O que foi que a fez avançar para o novo conceito que resultou na nova livraria Arquivo, em 2000?
Várias coisas: a insistência do meu pai para me entregar à Arquivo e, além disso, o magnífico espaço, a sua luz, o poder fazer o que gostaria que fosse a nova Arquivo, dentro de um certo orçamento, o facto de os arquitectos poderem ser escolhidos por mim e perceberem bem o que eu queria. Não haver nada parecido em Leiria. O enorme prazer com que imaginava ver crescer e viver aquele espaço. O gosto por livros e ter crescido no meio deles.
Sente a presença do seu pai, um homem marcado pela mundividência e amante de cultura, na Arquivo?
Sempre. Muito. Acredito que todos sentimos. Ele transmitiu-nos bem a maneira de estar e fazer. Penso que, se continuasse entre nós, continuaria a fazer da Arquivo a sua segunda casa. De certeza.
Há alguma personalidade da cultura que gostaria de ter acolhido na livraria?
Sinceramente, já vieram quase todos. Falando só dos portugueses, faltam-nos alguns, mas poucos.
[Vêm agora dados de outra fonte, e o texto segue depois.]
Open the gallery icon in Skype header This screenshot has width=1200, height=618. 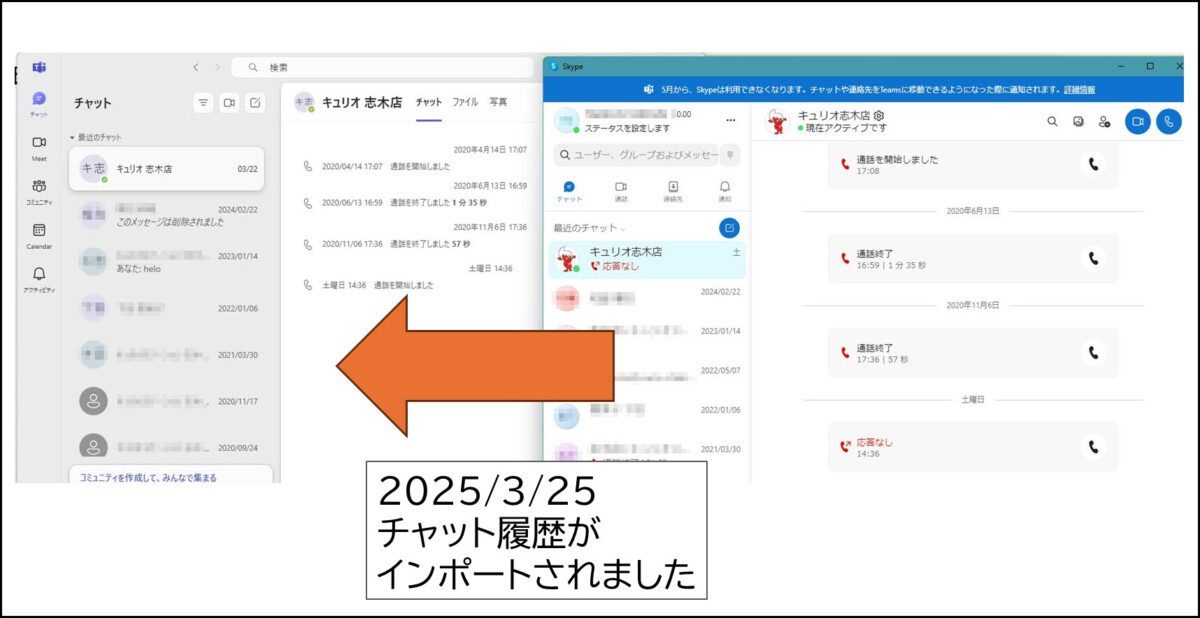1078,121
É um prazer enorme, uma honra, receber os escritores e pensadores que mais gosto de ler, que são tão importantes a nível cultural, e não só, no país e estrangeiro. O mais interessante é que os “melhores” são os mais simpáticos e agradecidos. Faltou a Agustina e algumas surpresas.
A Arquivo também tem apoiado a edição de livros e até organizado festivais de poesia. É uma atitude proactiva em relação à comunidade onde se insere?
Sempre. Sempre. A própria agenda mensal da Arquivo revela essa atitude.
Tem planos para novidades na Arquivo, para os próximos tempos?
Sim, mas ainda estão em “criação”… tudo feito com paixão. Só assim consigo trabalhar e acreditar na Arquivo e na sua importância em Leiria e na região.
As crianças têm uma posição de destaque na livraria, com horas do conto, música e muitos eventos…
É um segmento que nos interessa muito. Temos um gosto especial por estas actividades. Temos cada vez mais fiéis leitores ou amigos pequeninos. As crianças são o futuro. É preciso que vejam, leiam e se passeiem pelo mundo da cultura, da criatividade. Serão pessoas mais completas e felizes.
José Ribeiro Vieira
Homem de cultura e das letras
Muito do que é hoje a Arquivo também se deve a José Ribeiro Vieira. Pai da actual responsável, era um homem de cultura e das letras, marcado por uma grande mundividência e sensibilidade, que adorava ler, conversar e debater ideias na sua mesa favorita, junto ao balcão da cafetaria.
Recebia ali convidados e dava lições de vida, muito marcadas pelo seu filósofo favorito, Agostinho da Silva. Aquela mesa era a sua cúmplice, na tarefa de fixar os seus pensamentos em papel, quando tomava à pressa uma "sandes literária" da Arquivo, entre uma e outra reunião de negócios.